### SELECTED EXTRACT
········

DISAPPOINTED IN CONNOLLY AND KORYTA

Two of my favorite authors released new books in 2010.  In May, John Connolly published The Whisperers and Michael Koryta published So Cold the River in June.  Even though I usually wait for the paperback version, I was so excited that I decided to buy the hardback.  Unfortunately, neither thriller lived up to my high expectations.

Synopsis: “‘Oh, little one,’ he whispered, as he gently stroked her cheek, the first time he had touched her in fifteen years. ‘What have they done to you? What have they done to us all?’ ” In his latest dark and chilling Charlie Parker thriller, author John Connolly takes us to the border between Maine and Canada. It is there, in the vast and porous Great North Woods, that a dangerous smuggling operation is taking place, run by a group of disenchanted former soldiers, newly returned from Iraq. Illicit goods—drugs, cash, weapons, even people—are changing hands. And something else has changed hands. Something ancient and powerful and evil.

········

### EXERCISE REQUIREMENTS
**A)** According to the book review, in which month and year did Michael Koryta publish So Cold the River?
**B)** Using the book review, explain why the writer bought the two new thrillers in hardback.
**C)** Carry on the review of the Connolly and Koryta thrillers, picking up right after its last sentence.
The listing that comes next is taken from a separate source, unrelated to the book review.

### MATERIAL SHOWN
········

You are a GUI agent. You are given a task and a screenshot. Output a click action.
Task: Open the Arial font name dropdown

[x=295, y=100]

········

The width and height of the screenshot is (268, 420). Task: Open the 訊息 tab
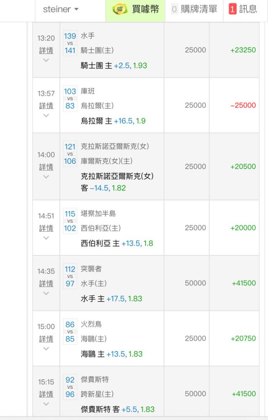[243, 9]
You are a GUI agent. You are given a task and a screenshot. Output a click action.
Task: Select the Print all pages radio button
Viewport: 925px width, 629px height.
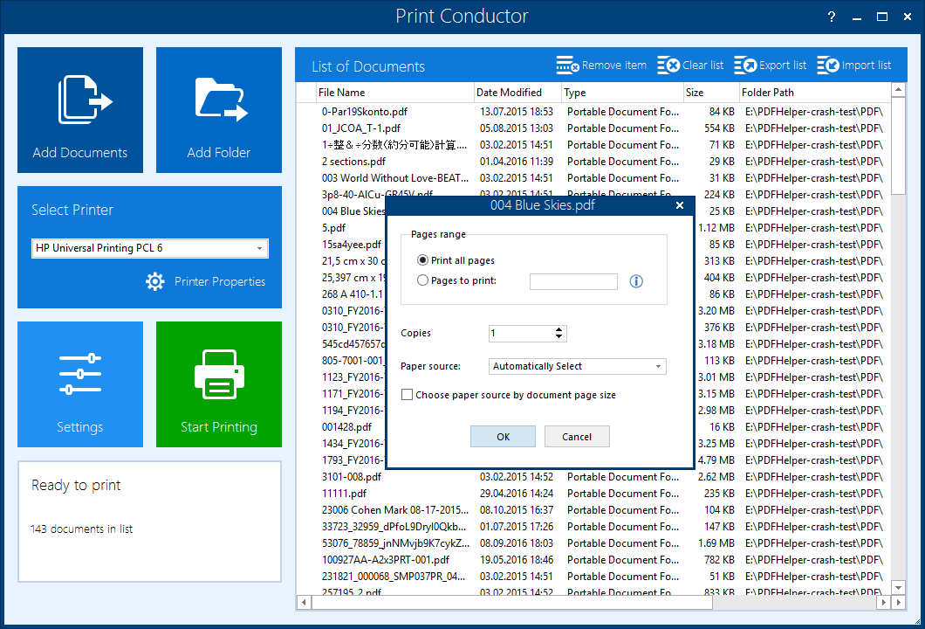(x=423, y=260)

········

### RESPONSES FOR EACH TASK
**A)** June 2010.

**B)** The writer usually waits for the paperback version. However, both books came from two favorite authors, and the writer was so excited about them that buying the hardback seemed worth it.

**C)**
The authorities suspect something is amiss, but what they can’t know is that it is infinitely stranger and more terrifying than anyone can imagine. Anyone, that is, except private detective Charlie Parker, who has his own intimate knowledge of the darkness in men’s hearts. As the smugglers begin to die one after another in apparent suicides, Parker is called in to stop the bloodletting. The soldiers’ actions and the objects they have smuggled have attracted the attention of the reclusive Herod, a man with a taste for the strange. And where Herod goes, so too does the shadowy figure that he calls the Captain. To defeat them, Parker must form an uneasy alliance with a man he fears more than any other, the killer known as the Collector. . . .

Review: Reading Connolly’s latest Parker novel was disappointing and frustrating.  In The Whisperers, every time Connolly introduces a character (no matter if it’s a minor or major character) he feels the need to give the character’s back-story before returning to the real plot.  So many tangents eventually become annoying.  Furthermore, it’s almost as if he’s afraid to really write the supernatural parts because he knows it may frighten away new readers to the series.  So he disguises it within the folds of different narratives until he has no choice but to confront it.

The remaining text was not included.